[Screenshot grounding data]
· · · · · · ·

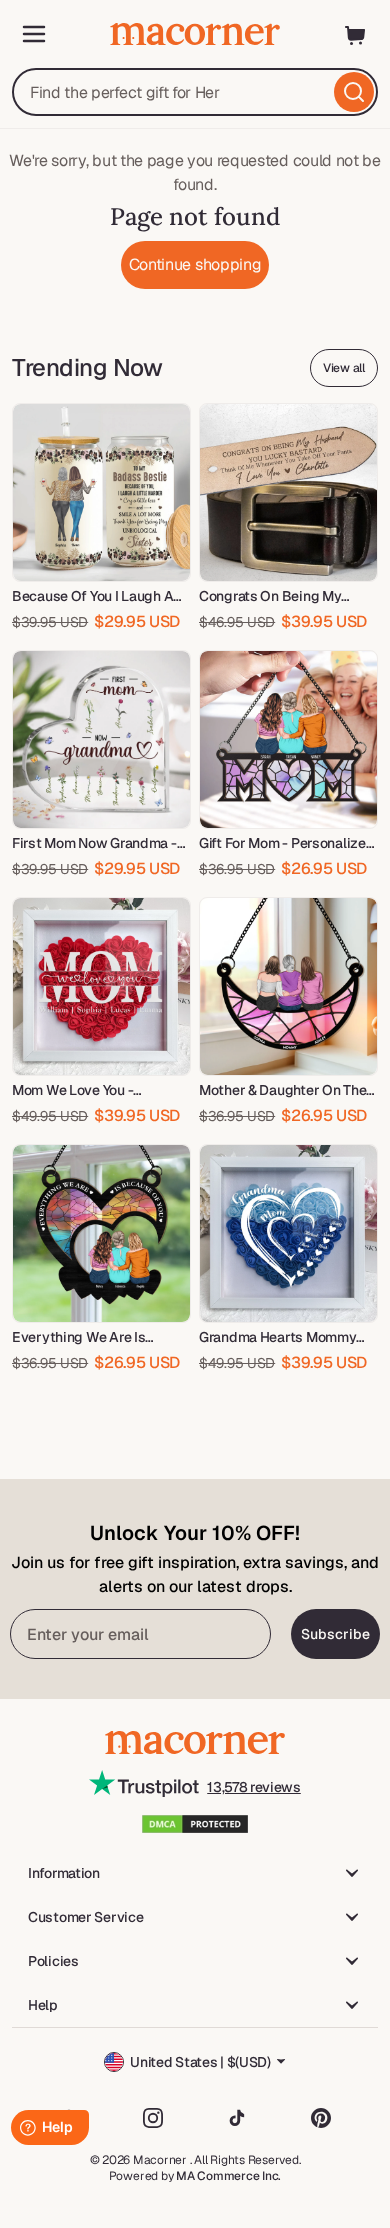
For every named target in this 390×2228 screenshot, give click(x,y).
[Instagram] (153, 2118)
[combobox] (195, 92)
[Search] (354, 92)
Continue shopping (195, 264)
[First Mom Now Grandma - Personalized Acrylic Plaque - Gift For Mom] (101, 739)
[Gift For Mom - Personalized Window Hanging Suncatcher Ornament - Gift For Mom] (288, 739)
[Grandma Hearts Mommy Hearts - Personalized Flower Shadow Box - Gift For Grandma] (288, 1233)
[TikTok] (237, 2118)
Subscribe (335, 1634)
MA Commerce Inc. (228, 2176)
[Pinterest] (321, 2118)
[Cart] (356, 34)
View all (344, 368)
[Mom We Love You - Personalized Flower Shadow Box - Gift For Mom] (101, 986)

· · · · · · ·

» **What needs to be done**: The records above should be duplicated exactly, with none of their pictures kept.

» **Exercise solution**:
For every named target in this 390×2228 screenshot, give click(x,y).
[Instagram] (153, 2118)
[combobox] (195, 92)
[Search] (354, 92)
Continue shopping (195, 264)
[First Mom Now Grandma - Personalized Acrylic Plaque - Gift For Mom] (101, 739)
[Gift For Mom - Personalized Window Hanging Suncatcher Ornament - Gift For Mom] (288, 739)
[Grandma Hearts Mommy Hearts - Personalized Flower Shadow Box - Gift For Grandma] (288, 1233)
[TikTok] (237, 2118)
Subscribe (335, 1634)
MA Commerce Inc. (228, 2176)
[Pinterest] (321, 2118)
[Cart] (356, 34)
View all (344, 368)
[Mom We Love You - Personalized Flower Shadow Box - Gift For Mom] (101, 986)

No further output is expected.